Two plastic surgeons perform this surgery together to decrease the patients’ time under anesthesia, Adamson says.
“Having the surgery here means patients do not have to travel,” she adds. “It makes it easier for them to have support, easier for follow-up appointments especially in the event there are any complications, and it allows us to truly tailor the best reconstructive option for each patient.”
In addition to Adamson, the surgical team for the first DIEP flap procedure at Aurora BayCare Medical Center included plastic surgeon Dr. Elizabeth O’Connor and Pamela Geocaris RN, CPSN from Plastic Surgery & Skin Specialists by BayCare Clinic, anesthesiologist Dr. David Barbara, surgical technician Ally Carlson and registered nurse Jordan House from Aurora BayCare Medical Center.
What happens during the DIEP flap breast reconstruction procedure?
During the DIEP flap procedure, skin, fat, and blood vessels are taken from the patient’s abdomen, moved to the chest, and the tissue is then reshaped into a breast.
Typically, no muscle is removed.
“It usually provides a quicker recovery with better core function compared to the more traditional TRAM flap where we do cut through muscle. Also, it gives many patients a more natural look and feel to their breasts compared to implant-based reconstruction,” Adamson says. “The transferred tissue lasts forever, does not require routine imaging, and changes naturally with the patient. (In cases where only one breast is reconstructed) it will more closely match their other breast.”
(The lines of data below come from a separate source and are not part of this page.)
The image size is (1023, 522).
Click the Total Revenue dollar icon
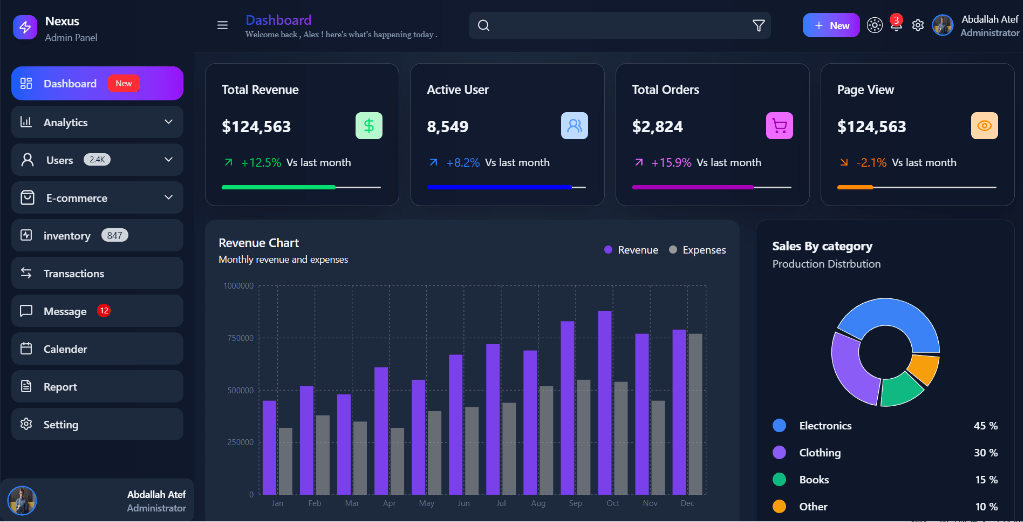[369, 126]
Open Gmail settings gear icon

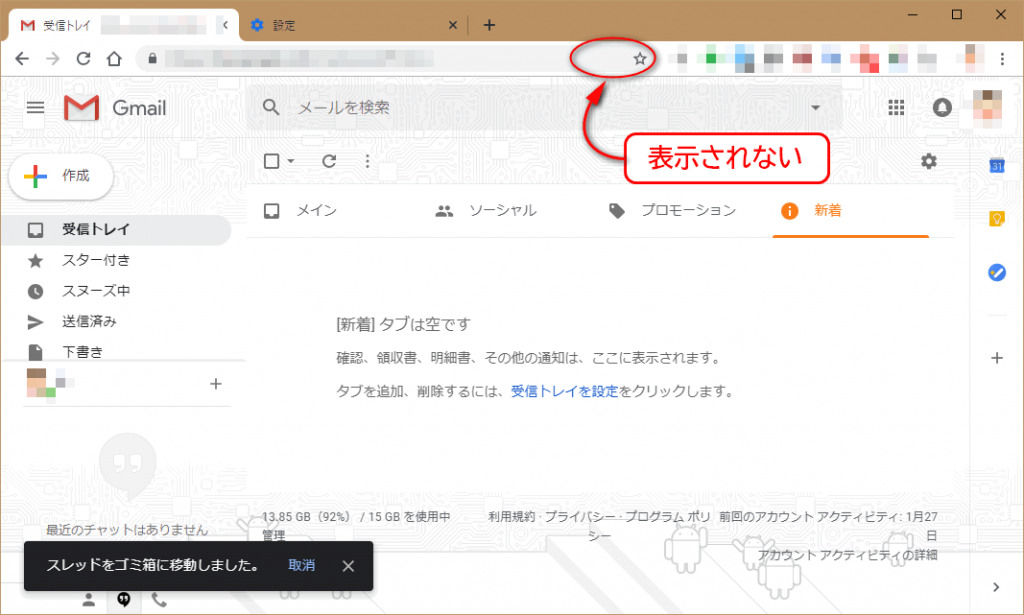929,161
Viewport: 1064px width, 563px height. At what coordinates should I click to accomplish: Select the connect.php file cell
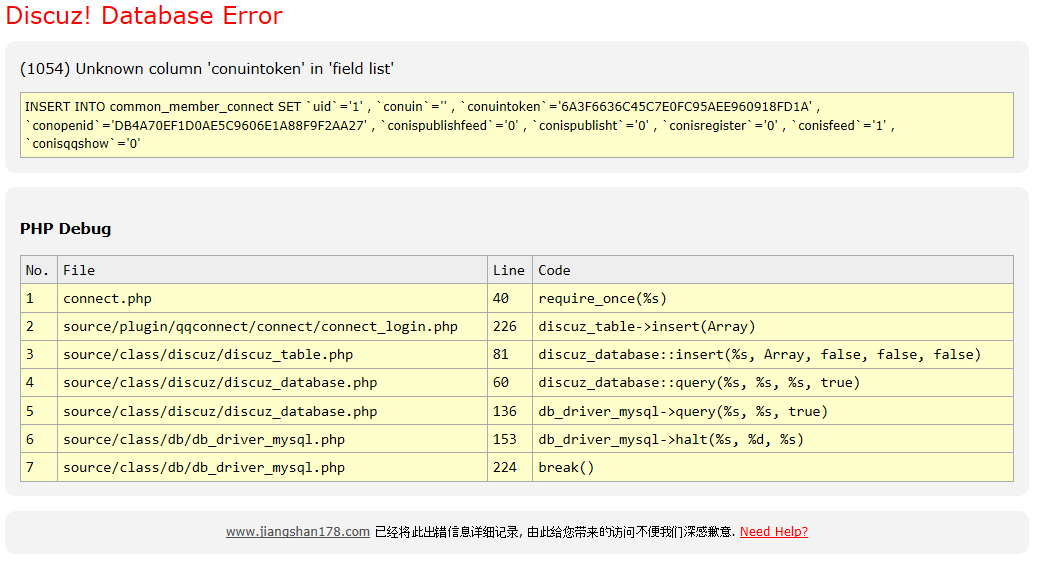[x=107, y=298]
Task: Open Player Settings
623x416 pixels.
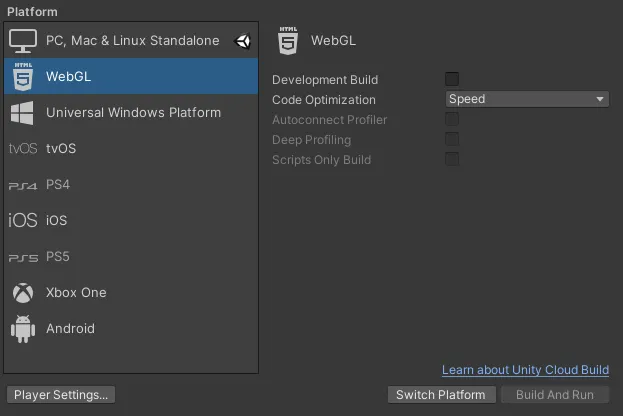Action: (60, 395)
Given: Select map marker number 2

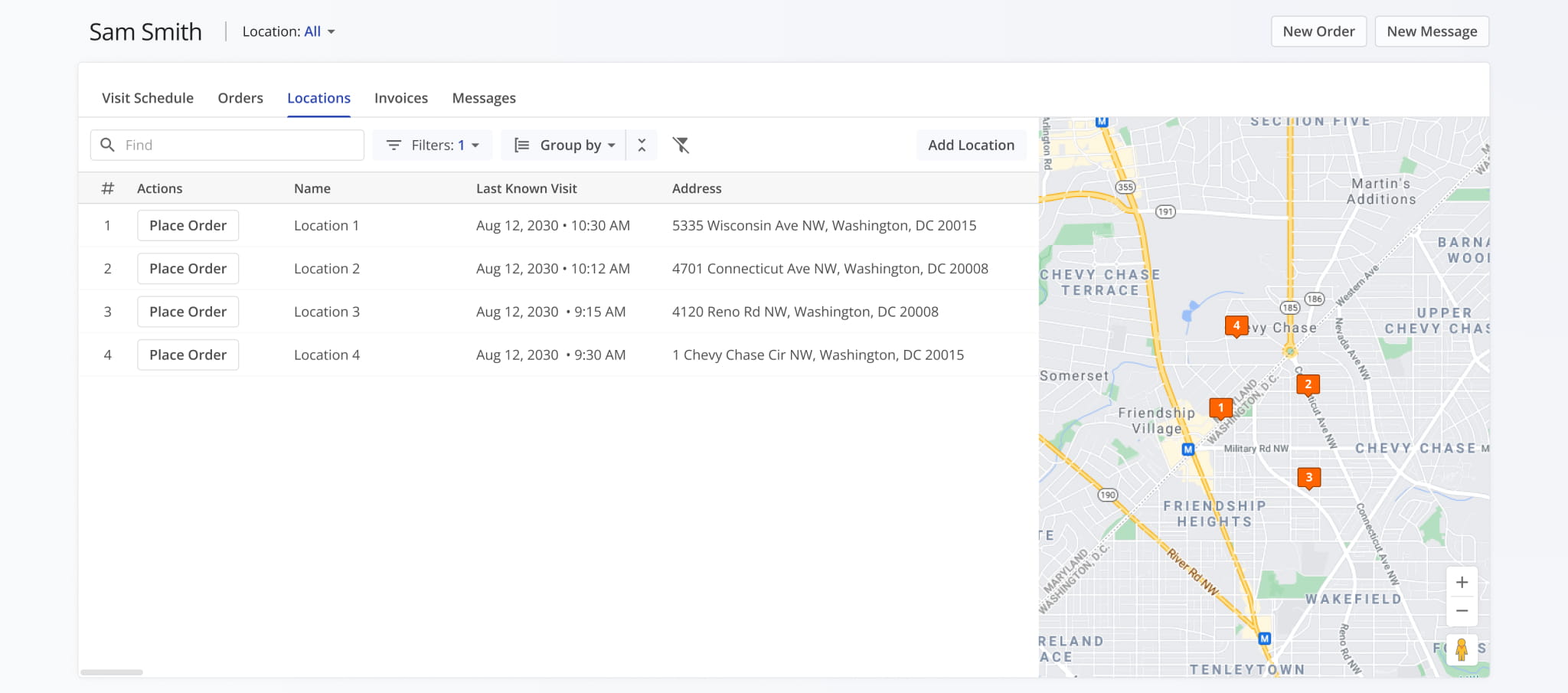Looking at the screenshot, I should (1308, 384).
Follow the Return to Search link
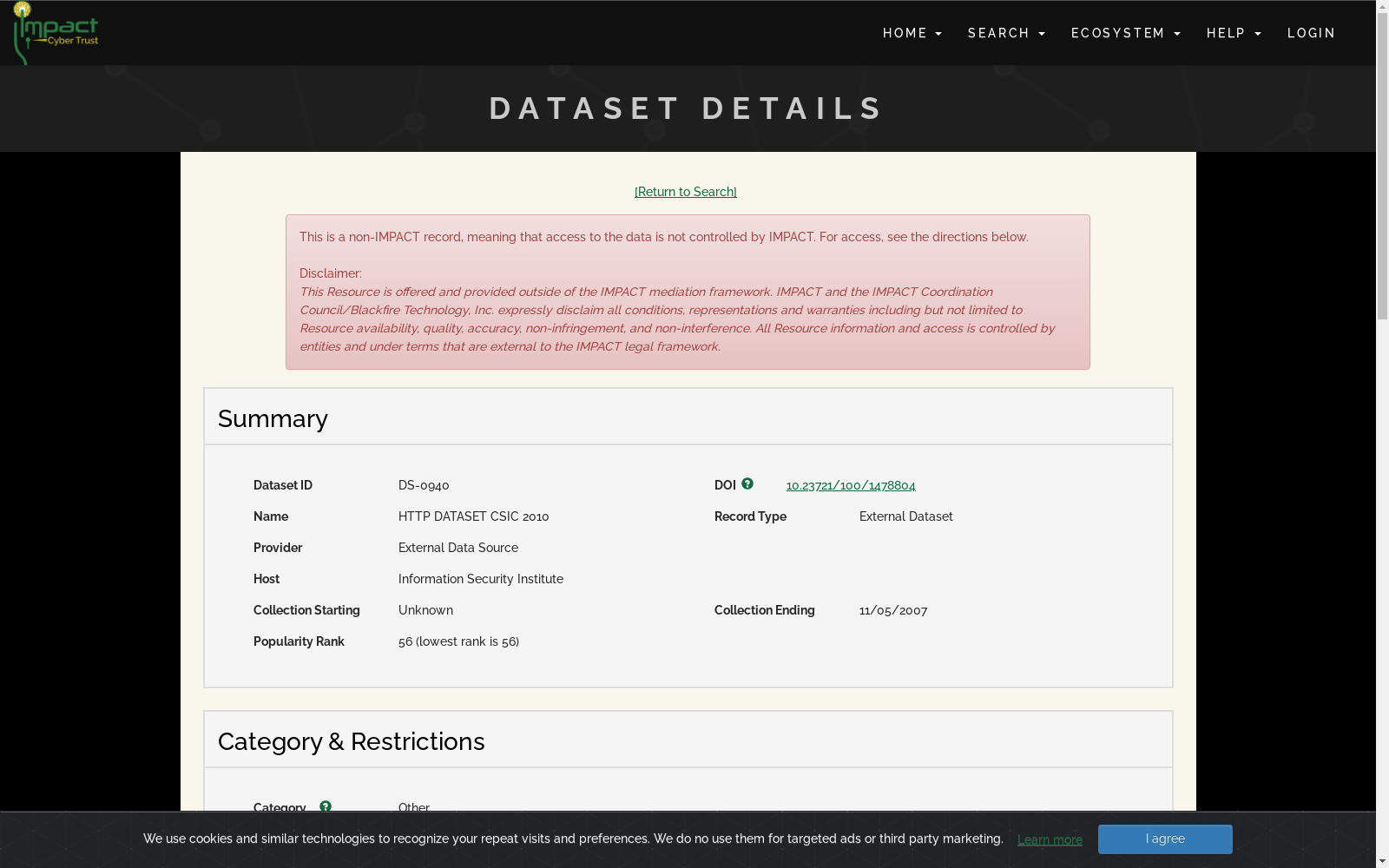This screenshot has width=1389, height=868. coord(686,192)
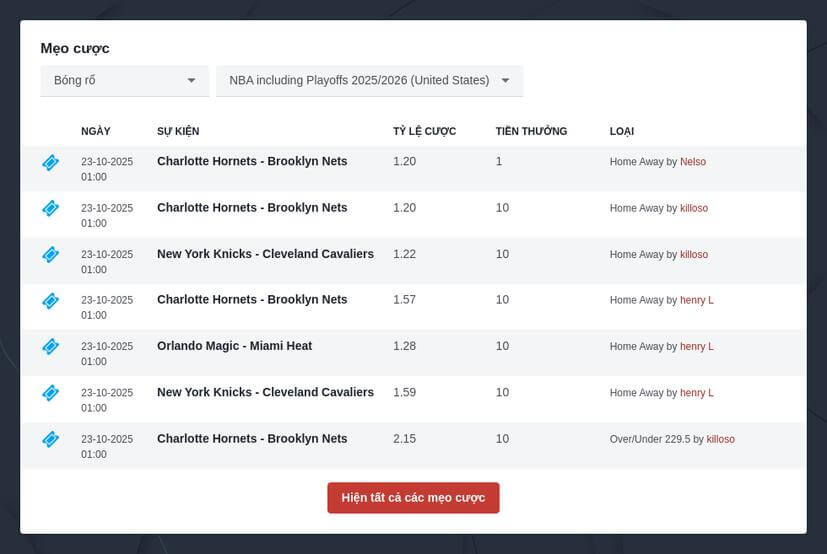Click ticket icon for the Over/Under 229.5 tip
827x554 pixels.
(x=50, y=439)
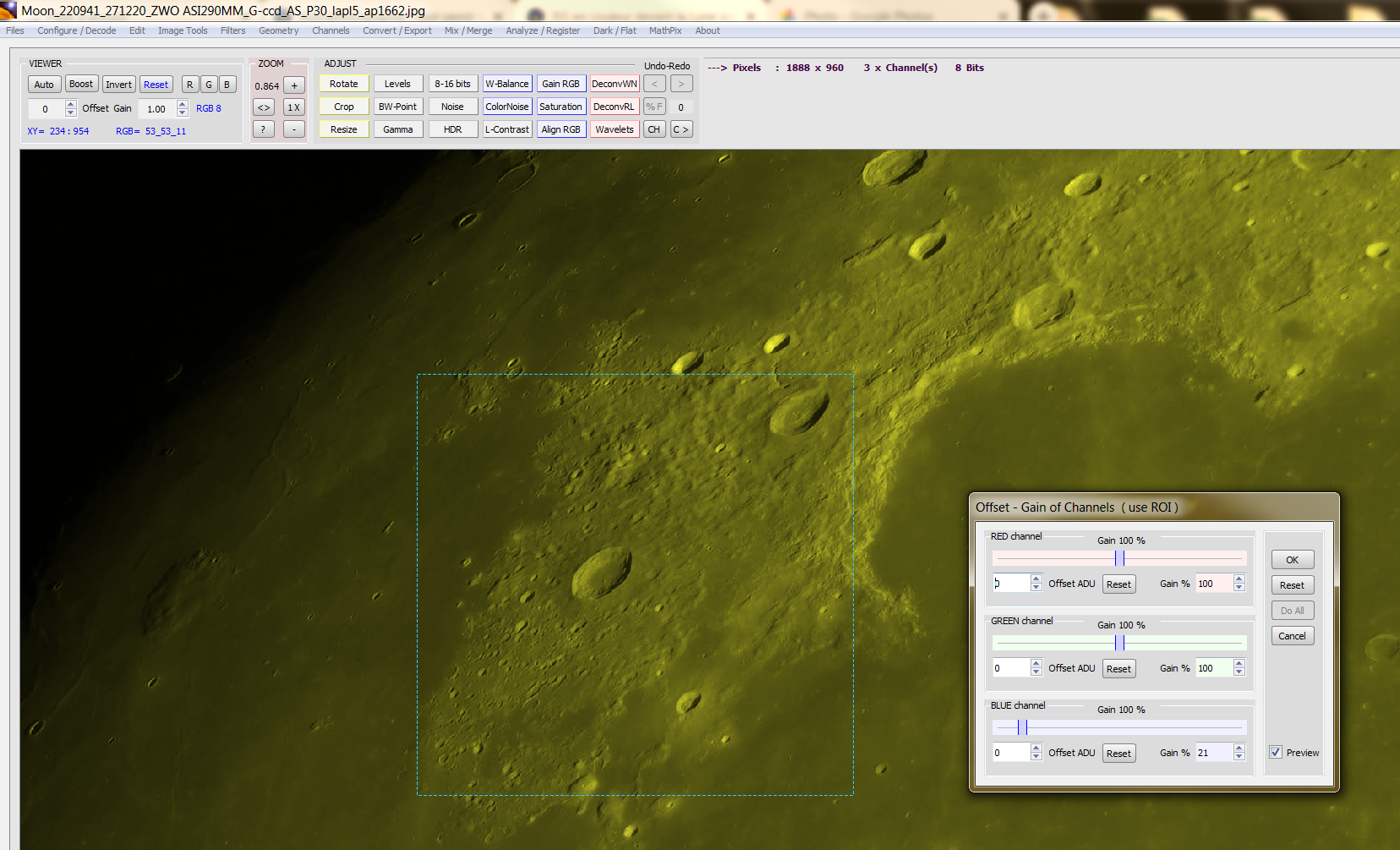Viewport: 1400px width, 850px height.
Task: Zoom out with the minus button
Action: click(x=294, y=129)
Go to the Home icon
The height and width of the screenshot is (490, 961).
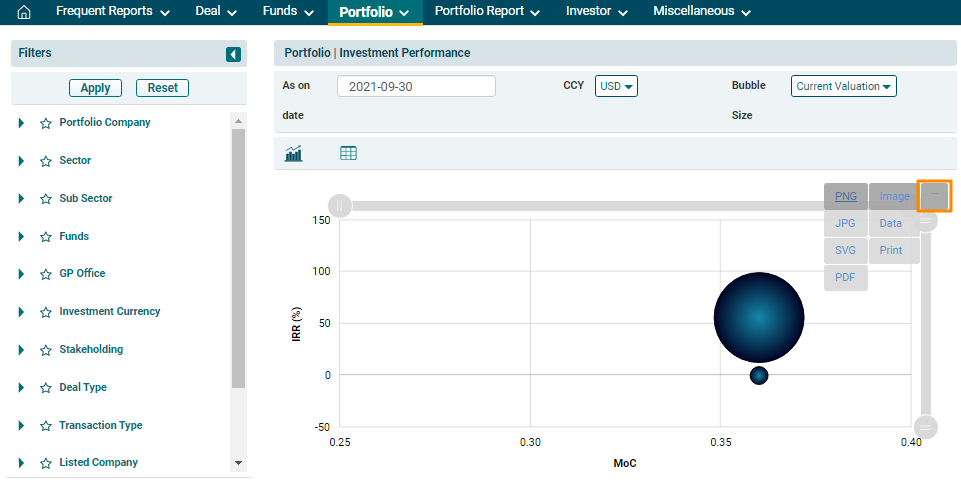25,12
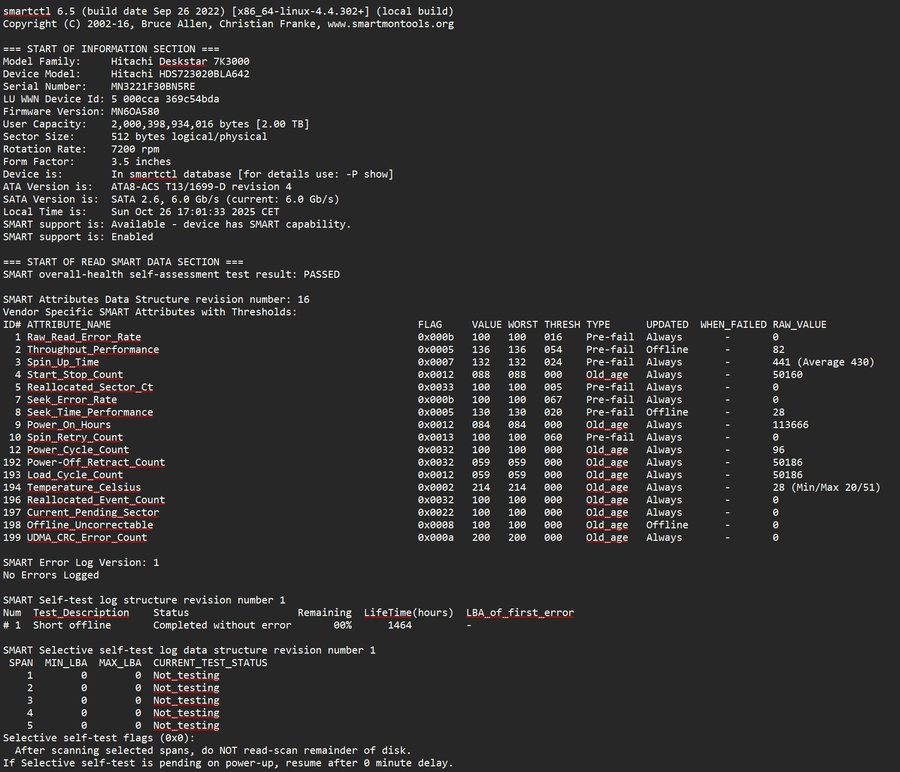Click the Raw_Read_Error_Rate attribute name
Screen dimensions: 900x772
click(84, 338)
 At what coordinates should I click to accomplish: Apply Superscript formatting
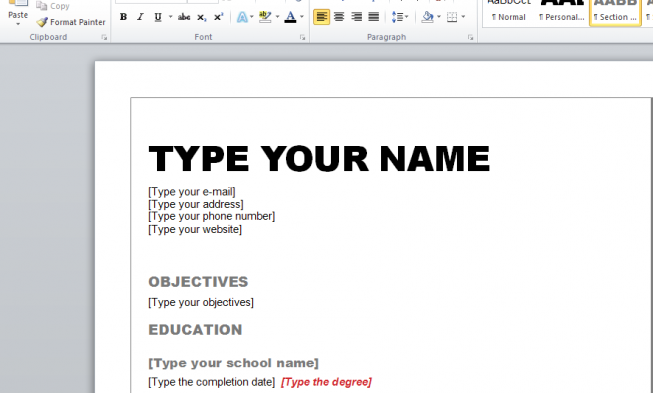tap(218, 17)

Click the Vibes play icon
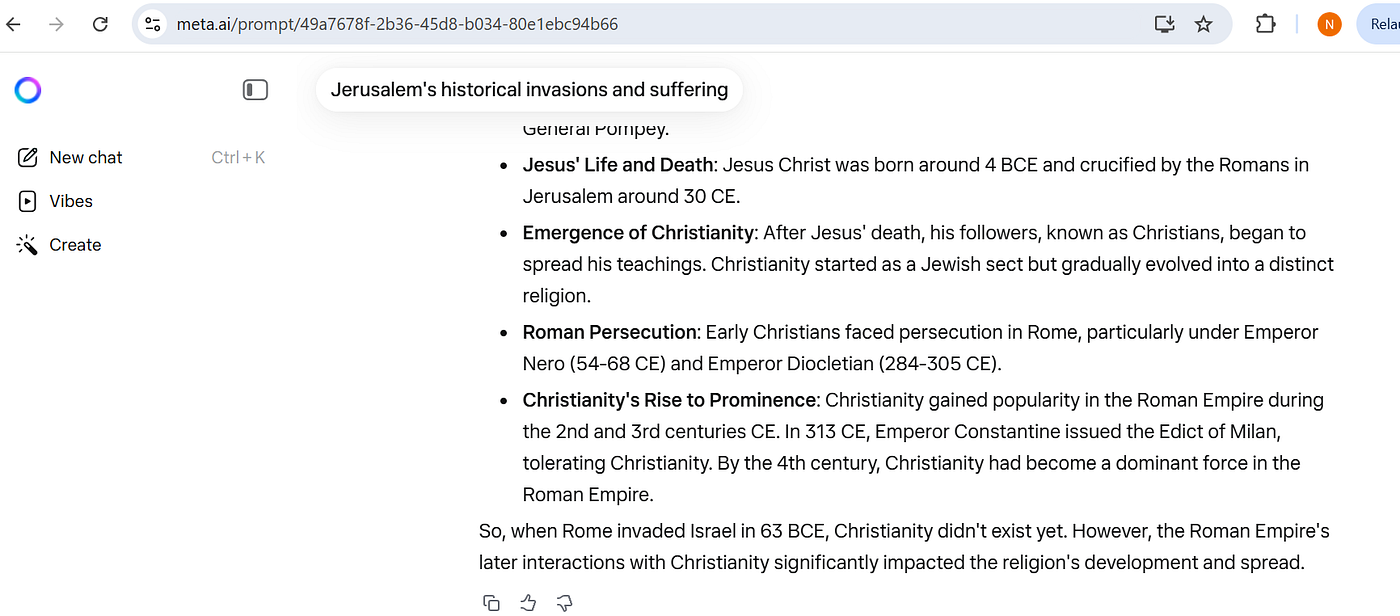pos(28,201)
The DIEP flap procedure can be performed on one or both breasts, Adamson says.
Once the new tissue is in place, microsurgery is used to connect the blood vessels in the flap to blood vessels in the chest. Surgeons use precision microscopes and instruments to repair small blood vessels less than a few millimeters in diameter.
The result is a more natural appearance and restored skin and tissue in the treatment area.
Risks and eligibility of the DIEP flap reconstruction procedure
As with any procedure, there are risks. According to Adamson these may include delayed healing at the breast or abdomen, bleeding, infection, and the small chance of clot in the vessels supplying the tissue.
Patients who have had abdominal surgery or patients with limited belly fat or other medical conditions may not be ideal candidates for the DIEP flap procedure.
A plastic surgeon can help patients determine whether the DIEP flap procedure is right for them.